The FDA has approved a new non-opioid pain medication, the first in 20 years

The FDA has approved a new non-opioid pain medication, the first in 20 years

On Thursday, the US Food and Drug Administration (FDA) approved a new type of prescription pain medication for adults to treat moderate to severe acute pain.

Journavx (suzetrigine), manufactured by biotech company Vertex Pharmaceuticals, is a non-opioid painkiller with no addictive properties, unlike opioids that are commonly used to treat this type of pain.

This is the FDA’s first approval of a non-opioid pain medication class to treat moderate to severe acute pain in over two decades.

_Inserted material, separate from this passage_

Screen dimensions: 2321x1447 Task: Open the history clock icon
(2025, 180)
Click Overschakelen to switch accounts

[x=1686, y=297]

“Today’s approval is an important public health milestone in acute pain management,” stated Dr. Jacqueline Corrigan-Curay, acting director of the FDA’s Center for Drug Evaluation and Research, in a press release.

“A new non-opioid analgesic therapeutic class for acute pain offers an opportunity to mitigate certain risks associated with using an opioid for pain and provides patients with another treatment option.”

In two clinical trials involving adults aged 18 to 80, Journavx was found to reduce moderate to severe acute pain in adults by approximately 50% from baseline in 48 hours.

The average time to meaningful pain relief was two to four hours, versus eight hours in the placebo group.

Journavx inhibits the NaV1.8 pain signal in the peripheral nervous system. This channel is not expressed in the brain or anywhere else in the central nervous system, so the drug does not have the addictive properties of opioids, according to Vertex.

Journavx was found to be as effective as hydrocodone, an opioid pain medication, at relieving acute pain, with the added benefit of being non-opioid and non-addictive.

Another clinical trial tested the drug in patients with a broader range of surgical and non-surgical acute pain conditions and found it to be both safe and effective.

When looking at multiple acute pain types, more than 80% of patients in this clinical trial rated Journavx as good, very good, or excellent.

The new drug “offers a safer option for managing moderate-to-severe acute pain, reducing reliance on opioids,” Dr. Jianguo Cheng, a professor of anesthesiology and medical director of the Cleveland Clinic Consortium for Pain at Cleveland Clinic, who was not involved in the clinical trials, told ABC News. “It offers rapid relief and can be integrated into postoperative pain protocols or acute pain scenarios where immediate relief is critical.”

“By managing acute pain effectively, [Journavx] may help prevent the transition to chronic pain, reducing the need for long-term pain management strategies,” according to him.

The drug cannot be combined with certain other drugs that strongly inhibit a specific enzyme in the liver, so some people may be unable to take Journavx, depending on their other medications. Grapefruit should also be avoided when taking Journavx.